---- Information given

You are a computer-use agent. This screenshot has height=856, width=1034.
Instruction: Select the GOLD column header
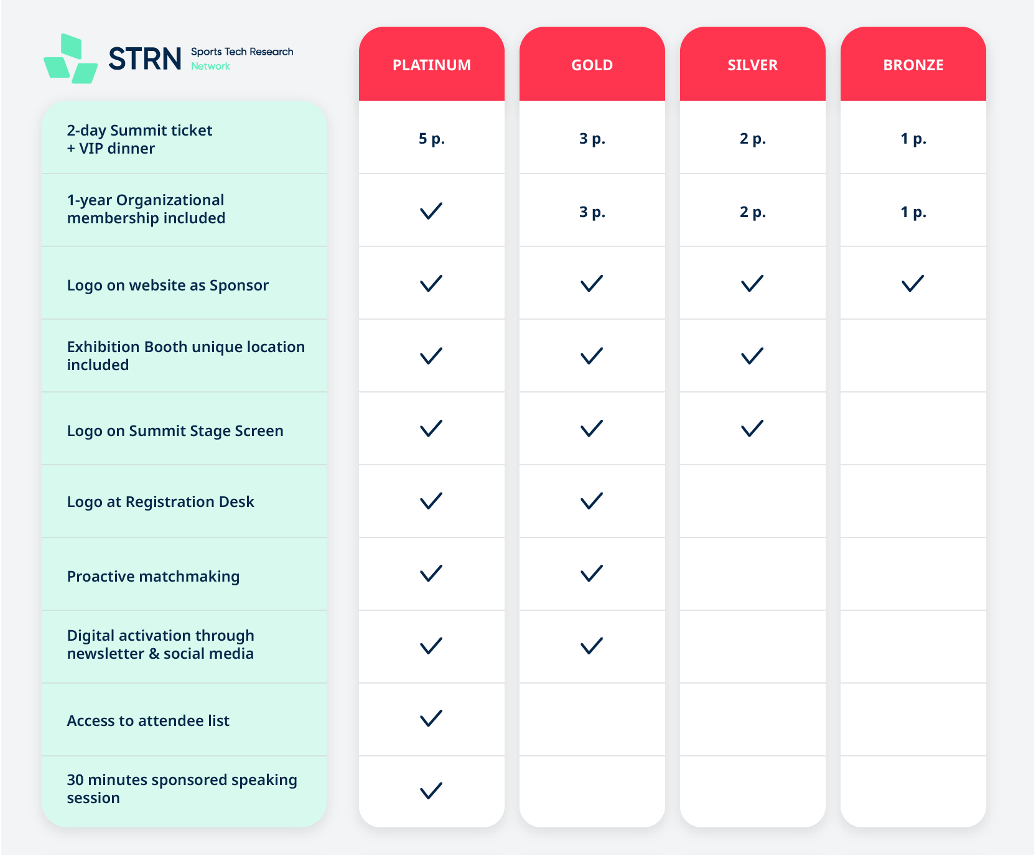point(592,65)
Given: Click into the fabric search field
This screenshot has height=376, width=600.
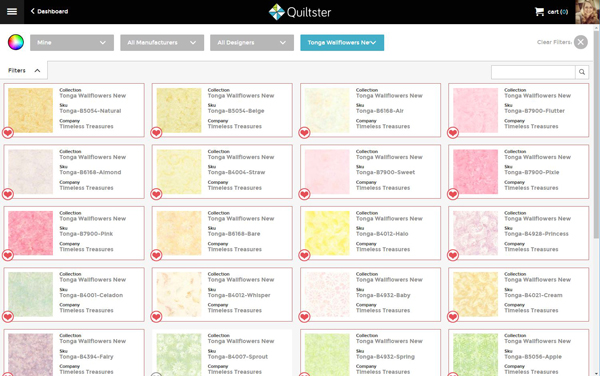Looking at the screenshot, I should click(x=533, y=72).
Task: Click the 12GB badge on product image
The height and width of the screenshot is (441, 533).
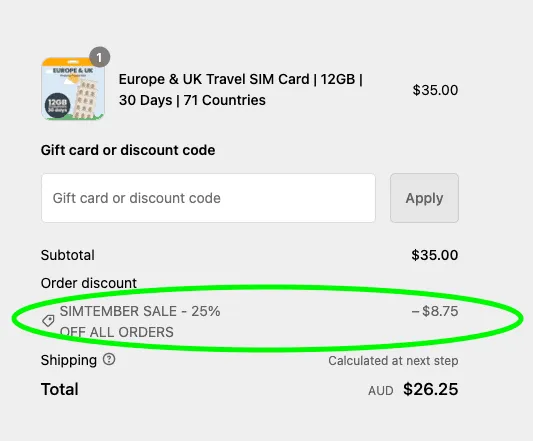Action: point(57,105)
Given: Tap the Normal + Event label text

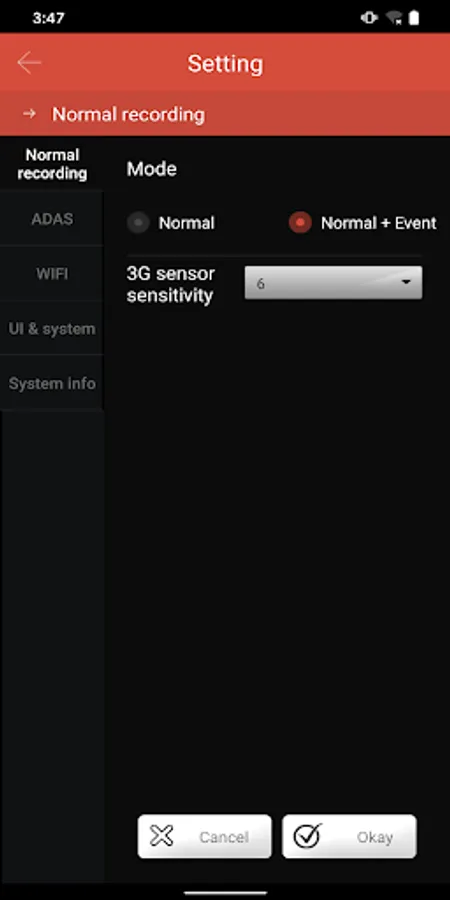Looking at the screenshot, I should coord(379,223).

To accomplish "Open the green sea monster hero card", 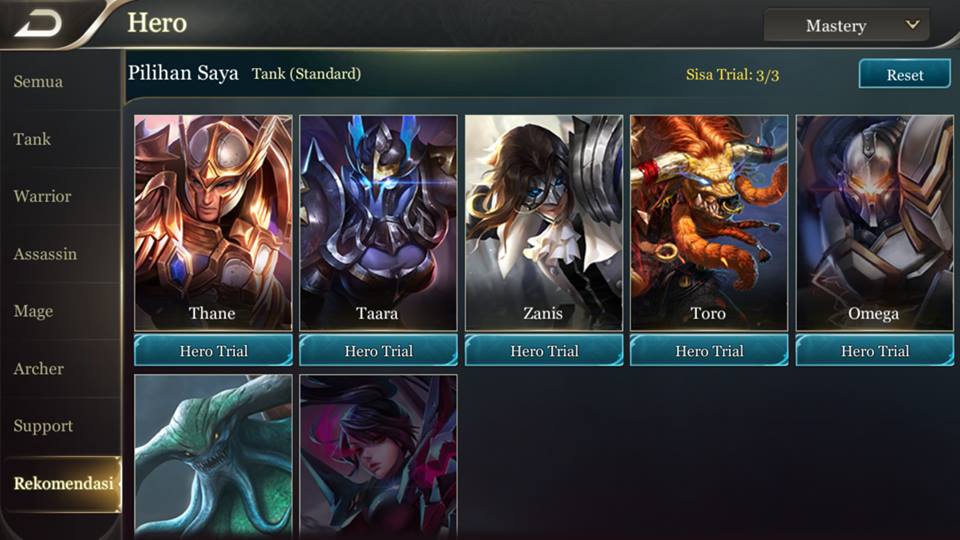I will pyautogui.click(x=213, y=457).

--------

Try it: Ending at the line with "Task: Click the 12GB badge on product image", reproduce exactly the lines that begin at the top of the data, and include no pictures.

Task result:
You are a computer-use agent. This screenshot has height=856, width=1034.
Instruction: Select the GOLD column header
point(592,65)
Given: Click into the fabric search field
This screenshot has height=376, width=600.
Looking at the screenshot, I should click(x=533, y=72).
Task: Click the 12GB badge on product image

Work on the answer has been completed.